start

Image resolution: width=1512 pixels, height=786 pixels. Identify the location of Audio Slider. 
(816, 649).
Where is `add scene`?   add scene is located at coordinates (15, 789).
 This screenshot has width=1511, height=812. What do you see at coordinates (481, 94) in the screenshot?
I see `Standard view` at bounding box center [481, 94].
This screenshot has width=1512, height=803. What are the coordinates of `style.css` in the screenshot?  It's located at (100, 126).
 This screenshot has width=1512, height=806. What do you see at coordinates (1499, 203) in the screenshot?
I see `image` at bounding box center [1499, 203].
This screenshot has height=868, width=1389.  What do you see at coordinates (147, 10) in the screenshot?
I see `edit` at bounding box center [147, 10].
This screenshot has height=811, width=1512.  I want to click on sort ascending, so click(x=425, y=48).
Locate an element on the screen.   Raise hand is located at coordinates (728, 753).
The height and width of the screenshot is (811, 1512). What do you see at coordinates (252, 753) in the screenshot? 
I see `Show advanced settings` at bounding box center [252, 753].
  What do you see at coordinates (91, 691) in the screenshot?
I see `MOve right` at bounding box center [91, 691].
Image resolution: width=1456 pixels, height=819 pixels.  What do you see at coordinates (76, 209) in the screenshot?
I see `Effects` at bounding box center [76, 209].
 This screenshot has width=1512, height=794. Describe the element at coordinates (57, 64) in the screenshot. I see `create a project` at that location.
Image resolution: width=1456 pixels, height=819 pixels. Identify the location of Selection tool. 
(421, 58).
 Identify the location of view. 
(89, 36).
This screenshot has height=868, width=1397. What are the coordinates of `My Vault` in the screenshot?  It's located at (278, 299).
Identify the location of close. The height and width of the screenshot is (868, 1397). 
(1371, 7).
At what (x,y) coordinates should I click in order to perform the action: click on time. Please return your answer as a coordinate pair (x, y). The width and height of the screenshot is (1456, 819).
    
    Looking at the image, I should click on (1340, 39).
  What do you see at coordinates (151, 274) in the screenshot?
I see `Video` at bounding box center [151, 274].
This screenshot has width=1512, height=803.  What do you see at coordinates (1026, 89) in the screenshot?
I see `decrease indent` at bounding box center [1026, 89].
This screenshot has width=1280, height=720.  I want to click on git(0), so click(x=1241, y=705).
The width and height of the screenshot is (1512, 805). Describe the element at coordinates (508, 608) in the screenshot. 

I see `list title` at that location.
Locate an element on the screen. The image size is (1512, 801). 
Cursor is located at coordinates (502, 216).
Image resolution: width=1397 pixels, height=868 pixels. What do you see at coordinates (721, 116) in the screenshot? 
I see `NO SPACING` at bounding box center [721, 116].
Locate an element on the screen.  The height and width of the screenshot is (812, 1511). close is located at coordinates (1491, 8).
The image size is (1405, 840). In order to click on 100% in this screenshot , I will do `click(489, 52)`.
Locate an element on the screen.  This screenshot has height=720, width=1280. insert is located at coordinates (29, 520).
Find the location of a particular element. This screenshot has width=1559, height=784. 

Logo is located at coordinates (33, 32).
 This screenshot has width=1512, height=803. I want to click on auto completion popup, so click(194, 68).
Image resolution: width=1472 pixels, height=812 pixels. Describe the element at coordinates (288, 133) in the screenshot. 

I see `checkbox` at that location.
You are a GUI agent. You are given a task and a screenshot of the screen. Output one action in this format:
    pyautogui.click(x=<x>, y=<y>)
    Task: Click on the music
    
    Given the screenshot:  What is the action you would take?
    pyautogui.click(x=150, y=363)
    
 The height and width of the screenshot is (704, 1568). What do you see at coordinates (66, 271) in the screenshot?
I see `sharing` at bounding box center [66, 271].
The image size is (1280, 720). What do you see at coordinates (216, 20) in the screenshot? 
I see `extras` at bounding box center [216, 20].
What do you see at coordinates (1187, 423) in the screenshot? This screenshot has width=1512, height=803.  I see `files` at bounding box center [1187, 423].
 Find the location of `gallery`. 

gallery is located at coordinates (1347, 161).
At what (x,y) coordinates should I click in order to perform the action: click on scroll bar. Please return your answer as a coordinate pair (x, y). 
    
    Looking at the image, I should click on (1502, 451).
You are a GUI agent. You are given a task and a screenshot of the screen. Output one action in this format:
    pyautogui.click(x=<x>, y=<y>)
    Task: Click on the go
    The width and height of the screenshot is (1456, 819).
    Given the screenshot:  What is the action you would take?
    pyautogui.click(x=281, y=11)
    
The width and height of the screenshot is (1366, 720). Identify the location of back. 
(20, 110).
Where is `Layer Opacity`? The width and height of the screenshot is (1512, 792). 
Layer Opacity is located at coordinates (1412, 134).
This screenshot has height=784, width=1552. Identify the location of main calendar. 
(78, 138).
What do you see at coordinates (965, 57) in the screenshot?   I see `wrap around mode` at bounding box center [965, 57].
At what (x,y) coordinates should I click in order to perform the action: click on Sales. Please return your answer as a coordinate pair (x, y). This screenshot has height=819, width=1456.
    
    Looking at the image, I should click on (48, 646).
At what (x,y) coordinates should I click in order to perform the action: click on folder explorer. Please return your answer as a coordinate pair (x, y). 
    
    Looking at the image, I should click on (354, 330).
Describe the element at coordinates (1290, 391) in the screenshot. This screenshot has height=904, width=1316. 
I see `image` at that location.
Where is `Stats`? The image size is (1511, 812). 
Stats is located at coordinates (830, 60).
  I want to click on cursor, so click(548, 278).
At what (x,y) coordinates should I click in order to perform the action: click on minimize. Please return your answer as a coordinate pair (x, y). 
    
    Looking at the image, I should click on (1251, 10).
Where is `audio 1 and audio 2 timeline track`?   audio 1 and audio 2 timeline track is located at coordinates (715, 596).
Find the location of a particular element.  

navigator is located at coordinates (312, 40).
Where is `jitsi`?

end

Task statement:
Reproduce the lines of the listing above without any change, beginning at the line that contains "This screenshot has height=811, width=1512." and stopping after the line that contains "This screenshot has width=1512, height=794.".

Answer to this problem:
This screenshot has height=811, width=1512.  I want to click on sort ascending, so click(x=425, y=48).
Locate an element on the screen.   Raise hand is located at coordinates (728, 753).
The height and width of the screenshot is (811, 1512). What do you see at coordinates (252, 753) in the screenshot? 
I see `Show advanced settings` at bounding box center [252, 753].
  What do you see at coordinates (91, 691) in the screenshot?
I see `MOve right` at bounding box center [91, 691].
Image resolution: width=1456 pixels, height=819 pixels.  What do you see at coordinates (76, 209) in the screenshot?
I see `Effects` at bounding box center [76, 209].
 This screenshot has width=1512, height=794. Describe the element at coordinates (57, 64) in the screenshot. I see `create a project` at that location.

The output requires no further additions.